Algo está pasando en nuestra
ciudad. En lo que llevamos de año dos noches se han registrado temperaturas de
casi 20 grados, dando lugar a las veladas más cálidas de enero desde que
existen datos, equiparando la sensación ambiental a la del mes de junio. Estos
días la Agencia Estatal de Meteorología ha declarado la alerta amarilla por
nieve y vientos fuertes, que podrían alcanzar los 100 kilómetros por hora. Esta
climatología de contrastes influye de manera directa en el ambiente volviendo
loco nuestro termostato y trastocándonos la mente.

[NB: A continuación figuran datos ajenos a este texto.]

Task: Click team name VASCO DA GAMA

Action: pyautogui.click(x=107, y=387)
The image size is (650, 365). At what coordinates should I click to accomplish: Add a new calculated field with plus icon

El efecto lo empiezo a notar
cuando una amiga me comenta que se ha apuntado a unas clases en un centro de Ruzafa
para aprender a respirar. Pienso en como te pueden reeducar en algo tan
elemental como es la respiración y la asedio a preguntas sobre el método, la
sensación, el resultado. «¿Nunca has pegado un polvo salvaje?» –me pregunta dejándome
descolocada. «Creo que sí…» – respondo cortada. «Ese es el tipo de respiración
acelerada. Nosotros trabajamos con una técnica más pausada y controlada» –me
explica. «¿Y que es lo que ocurre cuando aumentamos las revoluciones?» –le digo
con curiosidad pensando en la pregunta que me ha hecho sobre la intensidad de
mi sexualidad. «Que puede provocar rigidez. La clave es mantener el ritmo y
centrarse en el momento. Se trata de respirar, no de jadear. Como si fuera la
primera vez.» – aclara. La semana siguiente un amigo me cuenta que se ha
apuntado a Bikram Yoga en Benimaclet. La historia consiste en meterse en una
clase en la que la temperatura está elevada hasta casi los cuarenta grados. Los
alumnos no dejan de sudar, con la intención de depurar y de llevar el cuerpo a
un plano superior, con la combinación de los estiramientos, el calor y de nuevo
la respiración. Me cuenta que este ejercicio es lo máximo en ciudades como
Londres o Nueva York y que al hacerlo puedes llegar al límite. Sé de otra más
que hace un par de semanas asistió a un retiro por la Sierra de Mariola. Instalada
junto a un grupito en un hospedaje rural, se sometieron durante seis días a un
programa de desintoxicación, con ayunos, meditación, lavados colo-rectales,
paseos en solitario y todo tipo de actividades destinadas a depurar la cabeza y
el organismo. A su vuelta me informó de que, pese a que los dos primeros días
lo pasó bastante mal, la tercera jornada experimentó una especie de
renacimiento, una clarividencia que en su opinión es la evidencia de que
estamos invadidos por la mierda.
Me imagino a todos esos
alumnos respirando y transpirando en distintos puntos de la ciudad y a lo largo
y ancho de toda nuestra comunidad. Los visualizo como si se hubieran
transformado en un sistema de depuración y a través de ellos se estuvieran limpiando
las partículas de nuestra conciencia. ¿Dónde están los mascachapas?» –me
pregunto. ¿Qué hay de las princesas poligoneras, los okupas, los chavalines que
antes se montaban el botellón, los vendedores de costo, los camellos, las
putas, los colgados? – me digo. Caigo en la cuenta de que una vez que entras en
la fase de maternidad, el entorno urbano toma para uno un punto de vista más
amable y plano. La crianza de los niños te dota, por unos años, de una percepción
naif y superficial como si, de manera inconsciente, cercenaras el nervio óptico
de lo crítico inventando para ellos un cuento donde no existe el sufrimiento. Me
planteo entonces comenzar a estirar, o a sudar, o a respirar, pasearme por la
versión infierno de este invierno de calor, a modo de sacrificio y en pago por
el mundo ideal que he intentado recrear para mis hijos. Las palabras de Guido
Orefice, el entrañable italiano judío interpretado por Roberto Benigni en la
cinta “La vida es bella”, definen a la perfección la sensación ambivalente que
produce vivir durante un tiempo en un plano de ficción: «Esta
es una historia sencilla, pero no es fácil contarla. Como en una fábula, hay
dolor. Y, como una fábula, está llena de maravillas y de felicidad».